About Apache Spark
Apache Spark™ is a framework for analyzing large data sets across a cluster, and is enabled when you start an Analytics node. Apache Spark runs locally on each node and executes in memory when possible. Apache Spark uses multiple threads instead of multiple processes to achieve parallelism on a single node, avoiding the memory overhead of several JVMs.
Spark integration with DataStax Enterprise (DSE) includes:
-
Spark Cassandra Connector for accessing data stores in DSE
-
DSE Resource Manager for managing Spark components in a DSE cluster
-
Spark SQL support
-
DataFrames API to manipulate data within Apache Spark
Apache Spark architecture
The software components for a single DSE analytics node are:
-
Spark Worker
-
DSE File System (DSEFS)
-
The database
A Spark Master acts purely as a resource manager for Spark applications. Spark Workers launch executors that are responsible for executing part of the job that is submitted to the Spark Master. Each application has its own set of executors. Spark architecture is described in the Apache documentation.
DSE Spark nodes use a different resource manager than standalone Spark nodes. The DSE Resource Manager simplifies integration between Apache Spark and DSE. In a DSE Spark cluster, client applications use the CQL protocol to connect to any DSE node, and that node redirects the request to the Spark Master.
The communication between the Spark client application (or driver) and the Spark Master is secured the same way as connections to DSE, which means that plain password authentication as well as Kerberos authentication is supported, with or without SSL encryption. Encryption and authentication can be configured per application, rather than per cluster. Authentication and encryption between the Spark Master and Worker nodes can be enabled or disabled regardless of the application settings.
Apache Spark supports multiple applications. A single application can spawn multiple jobs and the jobs run in parallel. An application reserves some resources on every node and these resources are not freed until the application finishes. For example, every session of Spark shell is an application that reserves resources. By default, the scheduler tries allocate the application to the highest number of different nodes. For example, if the application declares that it needs four cores and there are ten servers, each offering two cores, the application most likely gets four executors, each on a different node, each consuming a single core. However, the application can get also two executors on two different nodes, each consuming two cores. You can configure the application scheduler. Spark Workers and Spark Master are part of the main DSE process. Workers spawn executor JVM processes which do the actual work for a Spark application (or driver). Spark executors use native integration to access data in local transactional nodes through the Open Source Spark-Cassandra Connector. The memory settings for the executor JVMs are set by the user submitting the driver to DSE.

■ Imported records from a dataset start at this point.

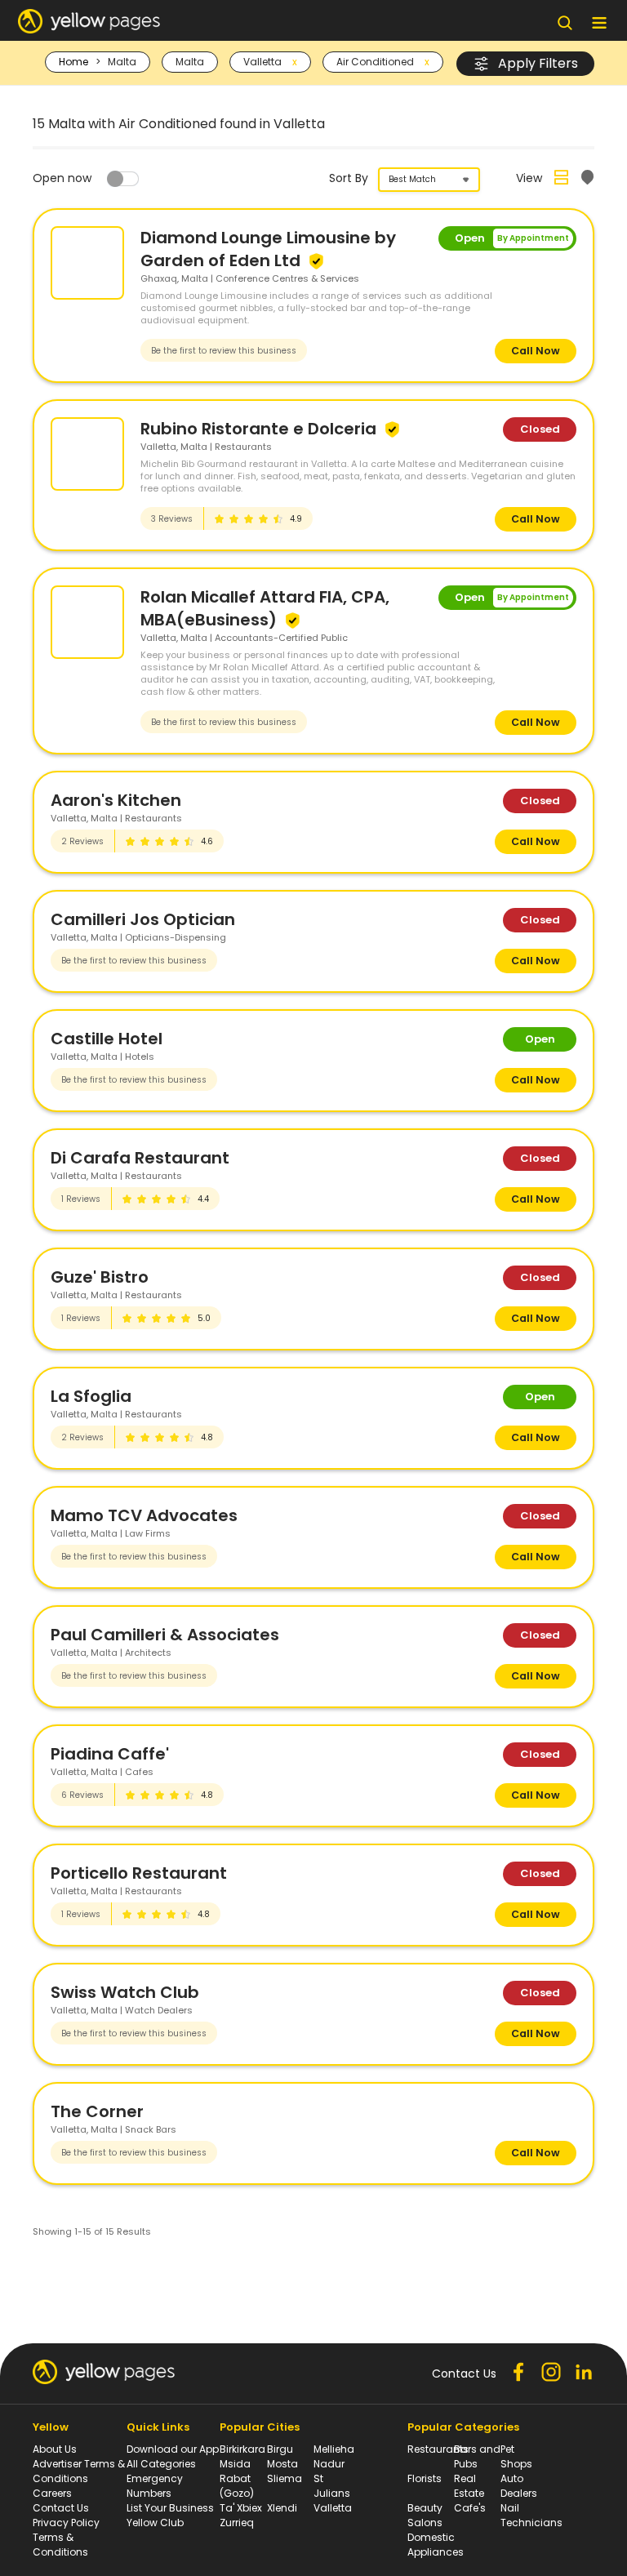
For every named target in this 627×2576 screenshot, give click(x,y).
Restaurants (438, 2449)
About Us (55, 2449)
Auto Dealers (518, 2485)
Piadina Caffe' (110, 1753)
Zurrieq (237, 2522)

In deployment for each Analytics datacenter one node runs the Spark Master, and Spark Workers run on each of the nodes. The Spark Master comes with automatic high availability.

As you run Apache Spark, you can access data in the Hadoop Distributed File System (HDFS), or the DSE File System (DSEFS) by using the URL for the respective file system.

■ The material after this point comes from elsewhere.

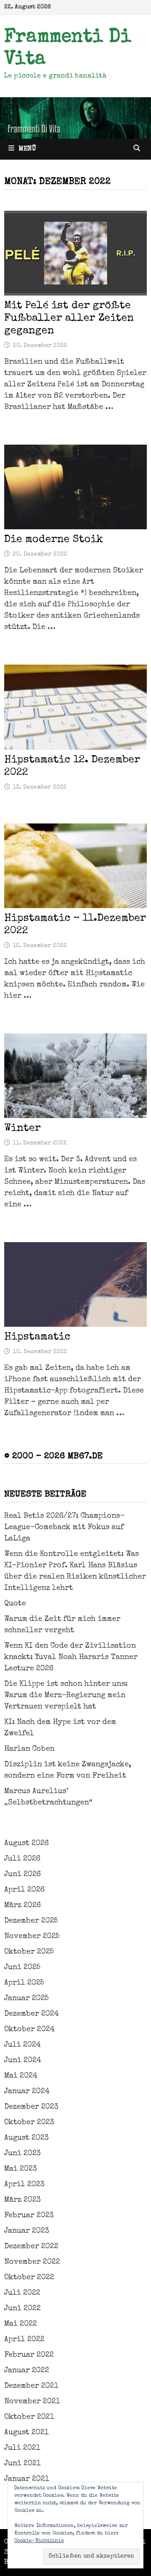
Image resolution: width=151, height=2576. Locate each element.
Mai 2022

Highly available Apache Spark Master
The Spark Master High Availability mechanism uses a special table in the dse_analytics
keyspace to store information required to recover Spark workers and the application.

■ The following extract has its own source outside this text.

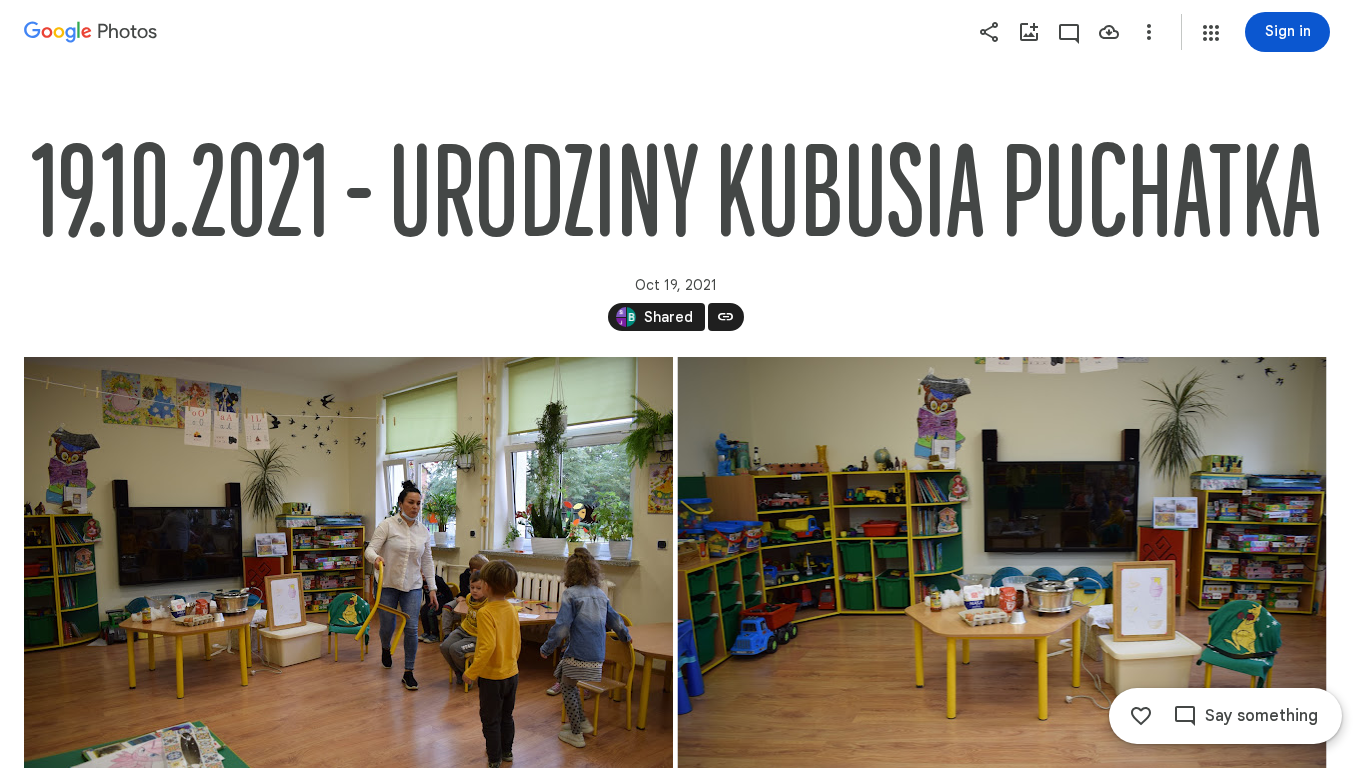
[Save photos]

Reads to the recovery data in dse_analytics
are always performed using the LOCAL_QUORUM
consistency level.
Writes are attempted first using LOCAL_QUORUM
, and if that fails, the write is retried using LOCAL_ONE
.
Unlike the high availability mechanism mentioned in Spark documentation, DSE does not use ZooKeeper.
If the original Spark Master fails, the reserved one automatically takes over. To find the current Spark Master, run:
dse client-tool spark leader-address
DSE provides Automatic Apache Spark Master management.
The Spark Master will not start until |
Unsupported features
The following Apache Spark features and APIs are not supported:
-
Writing to blob columns from Apache Spark
Reading columns of all types is supported; however, you must convert collections of blobs to byte arrays before serializing.